When Bruce arrived in Pak Chong, rival film companies tried desperately to poach him away from Golden Harvest, including Shaw Brothers, with a new and improved offer. A film producer from Taiwan told Bruce to rip up his contract and promised to take care of any lawsuit. Bruce, a man of his word, had no intention of considering the offers, although it did add some extra tension on the film set.

Shooting did not go smoothly at first. After just a few days, the "uncertain" original director, Wu Chia Hsiang, was replaced by Lo Wei (the husband of associate producer Liu Liang-Hua). Bruce was initially sceptical of Lo, describing him in letters to Linda as a "fame lover" and "another so-so one with an almost unbearable air of superiority". Bruce badly cut his right hand while washing a thin glass, the wound requiring ten stitches and a large plaster, which is very noticeable throughout the movie, especially the scenes filmed at the Thamrongthai ice factory, the first filming location used in Pak Chong. Fatty Ma had a contact who knew the owner of the factory, and arranged for Golden Harvest to film there for a few days.

One night, filming of the big fight in the ice house had to be stopped for an hour as Bruce had lost a contact lens, and dozens of people were on their hands and knees looking for it amongst thousands of ice chips. Eventually Bruce found it himself, leading Lo Wei to wonder if he had it in his pocket all along, and was deliberately being disruptive.

Aside from the factory, other locations in Pak Chong used for filming include the Lam Ta Khong river (a tributary of the Mun River), and a local brothel (the Mitsumphun Hotel), which has since burnt down. The actual bedroom scenes however were filmed in a riverside bungalow owned by the nearby New Wan Chai Hotel (now the Rimtarninn), where the film crew stayed during filming, due to the bedrooms in the brothel being smelly and unhygienic. The prostitutes charged only fifteen Baht in Thai money per client, but the film crew paid them one to two hundred Baht each to appear as extras in the film.

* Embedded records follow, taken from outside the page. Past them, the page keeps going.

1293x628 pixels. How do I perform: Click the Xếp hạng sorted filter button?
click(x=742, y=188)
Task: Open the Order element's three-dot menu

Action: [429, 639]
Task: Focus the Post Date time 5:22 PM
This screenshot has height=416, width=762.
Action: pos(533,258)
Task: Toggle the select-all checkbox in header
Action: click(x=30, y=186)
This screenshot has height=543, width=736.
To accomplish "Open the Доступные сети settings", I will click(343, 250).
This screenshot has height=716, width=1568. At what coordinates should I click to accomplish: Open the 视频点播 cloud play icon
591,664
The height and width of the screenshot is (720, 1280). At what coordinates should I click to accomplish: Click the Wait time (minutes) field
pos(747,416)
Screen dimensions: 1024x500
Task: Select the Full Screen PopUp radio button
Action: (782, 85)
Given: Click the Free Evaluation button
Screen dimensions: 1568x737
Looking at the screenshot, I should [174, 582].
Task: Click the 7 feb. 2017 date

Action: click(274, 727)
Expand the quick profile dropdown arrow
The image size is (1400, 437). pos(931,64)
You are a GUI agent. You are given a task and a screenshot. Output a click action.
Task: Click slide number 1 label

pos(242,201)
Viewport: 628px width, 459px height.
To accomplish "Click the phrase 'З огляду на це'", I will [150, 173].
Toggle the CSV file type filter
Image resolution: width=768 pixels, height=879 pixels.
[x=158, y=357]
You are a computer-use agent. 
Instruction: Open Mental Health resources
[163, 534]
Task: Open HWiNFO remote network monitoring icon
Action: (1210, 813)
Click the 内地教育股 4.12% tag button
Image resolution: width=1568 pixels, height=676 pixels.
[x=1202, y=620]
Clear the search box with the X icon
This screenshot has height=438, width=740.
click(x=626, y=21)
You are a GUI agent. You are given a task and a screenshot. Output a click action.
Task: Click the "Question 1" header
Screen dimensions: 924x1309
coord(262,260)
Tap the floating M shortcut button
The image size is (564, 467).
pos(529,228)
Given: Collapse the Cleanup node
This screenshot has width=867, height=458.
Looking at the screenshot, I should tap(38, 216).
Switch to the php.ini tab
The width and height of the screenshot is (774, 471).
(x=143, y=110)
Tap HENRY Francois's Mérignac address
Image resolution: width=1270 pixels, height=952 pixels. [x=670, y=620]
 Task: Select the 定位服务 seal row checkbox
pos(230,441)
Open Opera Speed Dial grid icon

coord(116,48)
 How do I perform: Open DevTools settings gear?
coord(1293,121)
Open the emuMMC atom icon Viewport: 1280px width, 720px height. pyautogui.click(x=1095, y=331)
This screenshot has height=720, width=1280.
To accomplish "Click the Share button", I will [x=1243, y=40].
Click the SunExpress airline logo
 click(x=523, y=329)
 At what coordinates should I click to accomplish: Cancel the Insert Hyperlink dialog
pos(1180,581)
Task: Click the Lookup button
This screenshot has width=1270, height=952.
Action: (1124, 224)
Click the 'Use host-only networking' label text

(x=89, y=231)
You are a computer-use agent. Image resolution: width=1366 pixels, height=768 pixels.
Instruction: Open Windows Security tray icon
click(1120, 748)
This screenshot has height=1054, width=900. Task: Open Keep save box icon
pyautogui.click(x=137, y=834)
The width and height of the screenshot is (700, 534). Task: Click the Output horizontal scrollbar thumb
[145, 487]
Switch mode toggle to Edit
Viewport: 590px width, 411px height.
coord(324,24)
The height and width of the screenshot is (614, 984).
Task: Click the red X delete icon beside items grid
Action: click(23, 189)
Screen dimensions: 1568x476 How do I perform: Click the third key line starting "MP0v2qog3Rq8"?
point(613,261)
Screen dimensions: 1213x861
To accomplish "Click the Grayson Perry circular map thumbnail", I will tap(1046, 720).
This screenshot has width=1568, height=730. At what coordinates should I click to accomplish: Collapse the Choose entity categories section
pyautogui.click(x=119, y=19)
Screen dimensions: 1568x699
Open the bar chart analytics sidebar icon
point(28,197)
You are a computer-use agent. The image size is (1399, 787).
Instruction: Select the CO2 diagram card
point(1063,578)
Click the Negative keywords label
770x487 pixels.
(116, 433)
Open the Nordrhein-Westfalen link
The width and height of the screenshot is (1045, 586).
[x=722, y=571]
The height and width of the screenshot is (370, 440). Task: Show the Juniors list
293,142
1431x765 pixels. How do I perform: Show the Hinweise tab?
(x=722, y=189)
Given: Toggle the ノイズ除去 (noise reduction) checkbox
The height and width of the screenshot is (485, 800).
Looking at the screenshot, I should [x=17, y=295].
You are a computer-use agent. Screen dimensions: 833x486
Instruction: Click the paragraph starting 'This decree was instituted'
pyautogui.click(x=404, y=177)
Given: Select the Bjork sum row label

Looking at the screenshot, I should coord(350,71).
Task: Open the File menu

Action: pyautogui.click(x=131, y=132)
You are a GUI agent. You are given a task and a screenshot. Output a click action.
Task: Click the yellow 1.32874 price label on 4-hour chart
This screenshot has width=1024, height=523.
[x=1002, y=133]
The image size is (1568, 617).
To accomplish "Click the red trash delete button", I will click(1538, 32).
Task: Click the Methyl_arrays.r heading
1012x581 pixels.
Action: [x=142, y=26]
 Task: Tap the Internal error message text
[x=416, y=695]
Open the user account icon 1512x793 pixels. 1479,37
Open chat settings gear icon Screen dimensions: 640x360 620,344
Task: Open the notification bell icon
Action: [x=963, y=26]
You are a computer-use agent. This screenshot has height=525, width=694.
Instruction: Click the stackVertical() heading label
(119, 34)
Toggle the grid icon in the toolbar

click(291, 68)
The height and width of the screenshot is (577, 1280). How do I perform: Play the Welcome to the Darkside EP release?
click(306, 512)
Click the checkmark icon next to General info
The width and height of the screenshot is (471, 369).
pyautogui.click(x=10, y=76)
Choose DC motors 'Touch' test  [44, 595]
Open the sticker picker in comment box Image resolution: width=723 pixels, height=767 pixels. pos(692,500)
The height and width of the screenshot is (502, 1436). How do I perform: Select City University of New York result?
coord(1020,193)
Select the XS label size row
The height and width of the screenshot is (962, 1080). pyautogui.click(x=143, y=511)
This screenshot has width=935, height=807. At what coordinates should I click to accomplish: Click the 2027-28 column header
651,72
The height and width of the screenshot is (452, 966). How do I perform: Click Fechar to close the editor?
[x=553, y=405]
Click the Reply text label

Perhaps the most iconic location seen in the film is the titular big boss's mansion and gardens, which was a Buddhist temple situated on the main road called Wat Siri Samphan, built in 1963. Like the ice factory, it is still in Pak Chong today and remains largely unchanged, much to the delight of the dedicated fans who have made the pilgrimage to Thailand to view the filming locations.

There has been some speculation that Bruce was involved in a real fight on the set of The Big Boss, as depicted in the 1993 biopic Dragon: The Bruce Lee Story. Although no such fight actually took place, Bruce did interact extensively with a few of the Thai stuntmen (one of whom was a former Muay Thai bantamweight champion), and exchanged info and skills with them between takes. Bruce reportedly though seemed unimpressed and called their kicks "telegraphed", while the Hong Kong stunt team (Lam Ching-Ying, Billy Chan and his brother Peter Chan Lung) were initially unimpressed with Bruce, and doubted his abilities. Their opinion of him soon changed when Lam challenged Bruce in the hotel, and Bruce sidekicked him across the room.

After an eventful and at times chaotic first few days' filming in Pak Chong, by early August 1971 the filming had picked up speed, and was progressing well. Bruce and Lo Wei were collaborating, but they still clashed over a few of the scenes, in particular the use of trampolines and mattresses to propel people through the air, and also the scene where Bruce punches a man through a wooden wall, leaving a cartoonish outline in the wood. Bruce was also hesitant to go along with Lo Wei's ideas of filming risqué scenes of his character getting in bed with Thai ladies portraying prostitutes, although he eventually agreed to do them as Lo insisted it would add to his character's newfound image as a revenge-driven warrior.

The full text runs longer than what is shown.